Die Freude ist groß in Erfurt: gestern wurden die Stätten des Jüdisch-Mittelalterlichen Erbes in Erfurt auf der Sitzung des zuständigen UNESCO-Komitees in Riad zum Weltkulturerbe der Menschheit erklärt. Beim Public Viewing im Rathaus mischten sich dabei Jubelrufe in deutscher und russischer Sprache, von Mitgliedern der jüdischen Gemeinde und der christlichen Kirchen und von Erfurtern, die keiner religiösen Gemeinschaft angehören und aus unterschiedlichen Ländern stammen. In Riad selbst waren Vertreter:innen der Stadt und der Vorsitzende der Jüdischen Gemeinde vor Ort, als die Entscheidung verkündet wurde.
In den letzten 14 Jahren wurde der Antrag zur Aufnahme im Weltkulturerbe gründlich wissenschaftlich vorbereitet und auch in die Stadtöffentlichkeit hinein getragen. Viele Schüler:innen waren bei Kinderstadtführungen auf Schatzsuche, interessierte Erfurter:innen konnten an Konzerten und Vorträgen zur mittelalterlichen Geschichte teilnehmen, die Erfurter jüdische Gemeinde hatte sich in vielfältiger Weise in die Wiederentdeckung des jüdischen Erbes der Stadt eingebracht. Zahlreiche Konferenzen und Workshops hatten Kunsthistoriker:innen, Judaist:innen und Religionswissenschaftler:innen aus Deutschland und aus der ganzen Welt nach Erfurt gebracht, um die Funde zu untersuchen und zu diskutieren.
Und nun stehen drei historische Orte im Zentrum der Aufmerksamkeit und werden ganz besonderen Schutz und Förderung erfahren, Orte, die von der wechselhaften Geschichte jüdischen und christlichen Zusammenlebens in einer kleinen Stadt zeugen. Die Alte Synagoge mit Bauteilen aus dem 11. Jahrhundert ist die älteste erhaltene Synagoge Europas. Sie wurde erst 1988 von einer Denkmalpflegerin wiederentdeckt, nachdem sie jahrhundertelang als Lager und Gaststätte im Erfurter Stadtkern überdauert hatte. Die gut erhaltene Mikwe mit den ältesten Bauteilen aus dem 12. Jahrhundert direkt hinter der Krämerbrücke wurde erst 2007 ausgegraben. Sie diente als Kellerraum, aber bis heute steht in ihr natürliches lebendiges Wasser.

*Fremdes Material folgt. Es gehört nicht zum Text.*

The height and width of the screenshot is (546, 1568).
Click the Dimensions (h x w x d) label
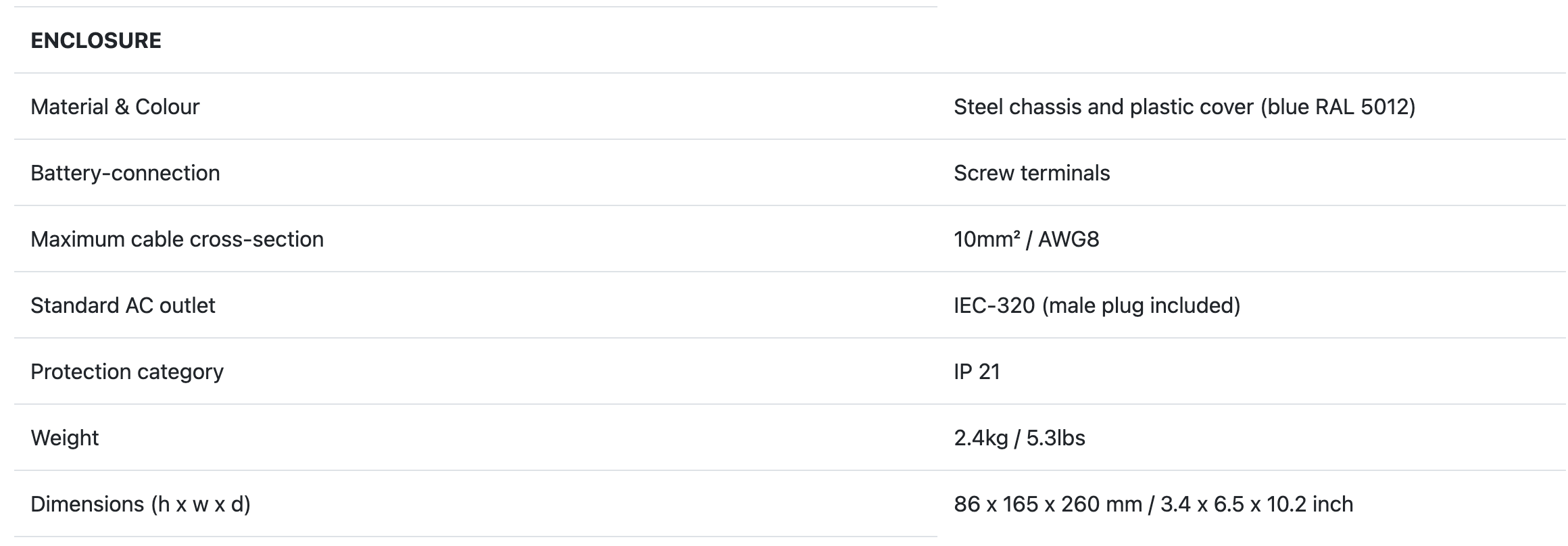click(x=141, y=504)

Das Steinerne Haus, errichtet um 1200, ist ein Profanbau, errichtet von einer jüdischen Familie direkt hinter dem Erfurter Rathaus. Alle drei Gebäude zeigen, dass jüdische und christliche Familien viele Jahrzehnte Tür and Tür beieinander lebten, direkt im Stadtkern einer mittelalterlichen Stadt.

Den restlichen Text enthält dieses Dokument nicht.